OCR stands for Optical Character Recognition. This is the process by which typewritten or printed text is electronically translated into machine-editable text. We perform OCR on all images containing typewritten or printed text. OCR is a step in our Quality Control process. Scanning technicians indicate what objects are good candidates for OCR on the Tracking Files sheet for each collection.
The following is for creating OCR during the digitization process. For information and script for creating OCR on the server (Linux), see For_Creating_Derivatives.
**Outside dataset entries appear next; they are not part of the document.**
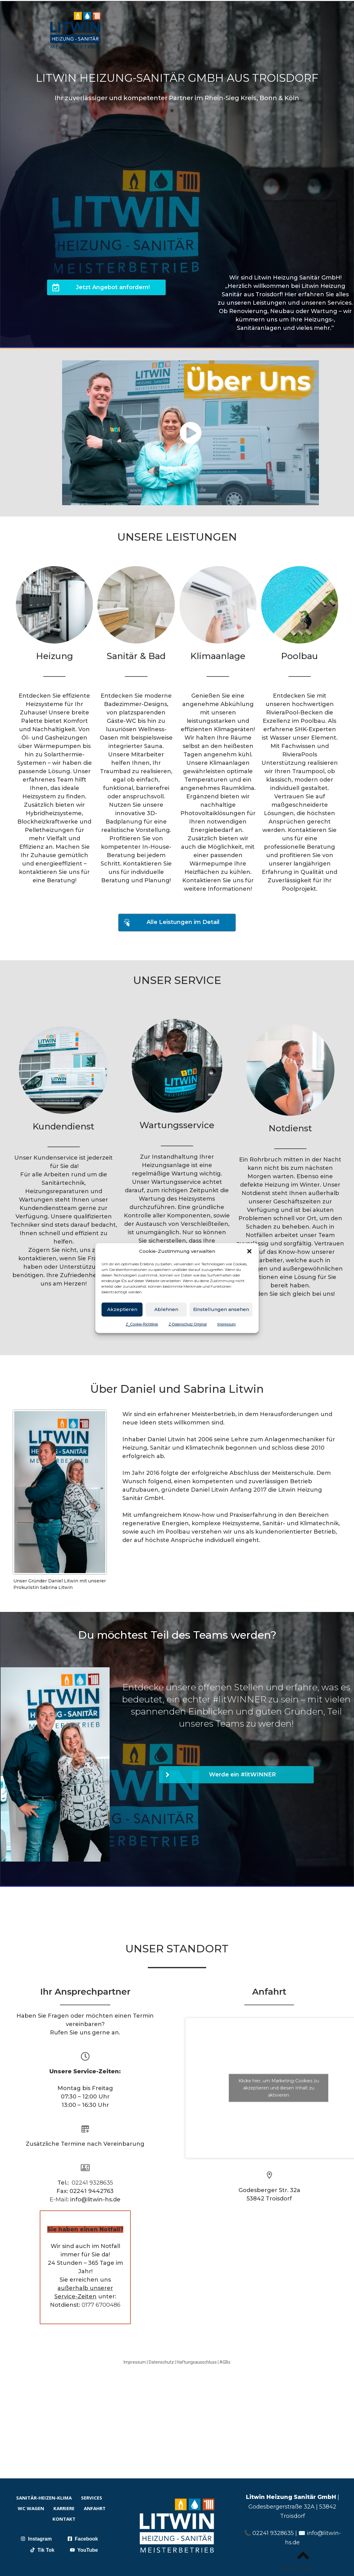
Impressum (226, 1324)
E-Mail (58, 2199)
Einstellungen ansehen (221, 1309)
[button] (249, 1251)
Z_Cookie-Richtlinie (142, 1324)
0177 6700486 (101, 2304)
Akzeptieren (122, 1309)
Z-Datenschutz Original (188, 1324)
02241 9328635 (92, 2182)
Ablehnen (166, 1309)
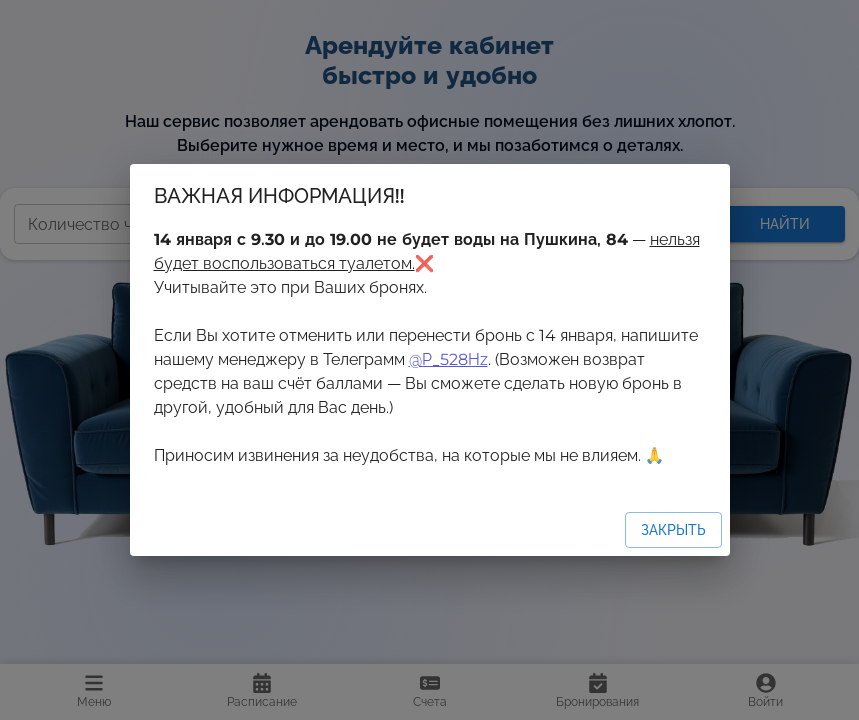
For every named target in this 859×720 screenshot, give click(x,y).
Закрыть (673, 530)
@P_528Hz (448, 359)
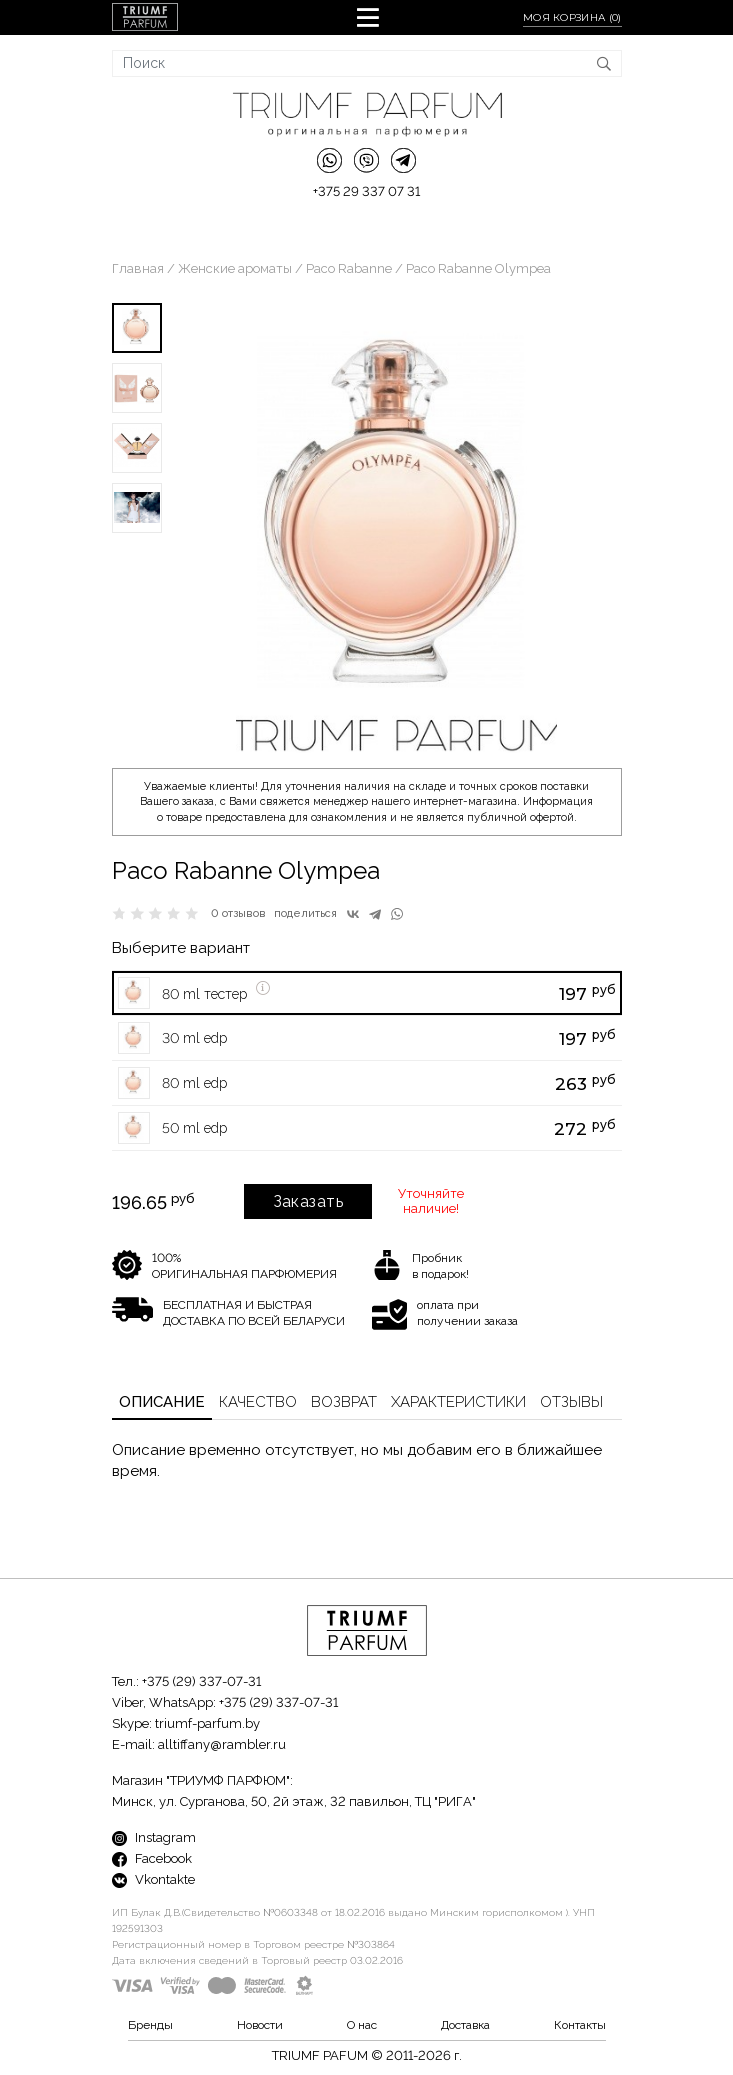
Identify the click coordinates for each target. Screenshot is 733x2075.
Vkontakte (153, 1879)
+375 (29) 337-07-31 (201, 1681)
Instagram (154, 1837)
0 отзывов (238, 913)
OCR files are saved within the collection directory within a folder called Transcripts. For large collections, coordinating Scans and OCR folders should be created within the Transcripts folder (for example, OCR text files from Scans_3 would be placed in a folder called OCR_3 within the Transcripts folder). OCR text files are saved in the following format: ex. u0003_0001577_0000233.ocr.txt
- Open Adobe Acrobat 9 Pro.
- Choose the Document tab across the top. From the drop-down, hover over OCR Text Recognition, and then choose Recognize Text in Multiple Files Using OCR.
- On the box that opens, click the Add Files button and navigate to the file you want. When files are selected, click OK.
- The Output Options box will now open. Choose these settings:
- Under Target Folder, choose Specific Folder and navigate to the folder you have prepared for output.
- Under Filenaming, chose Add to Original Filename. Under Insert After, type in ".ocr". Uncheck Overwrite Existing Files.
- Under Output Format, chose Export File(s) to Alternate Format and select Text (Plain) from the drop down menu.
- Click OK. Large files may take quite a bit of time.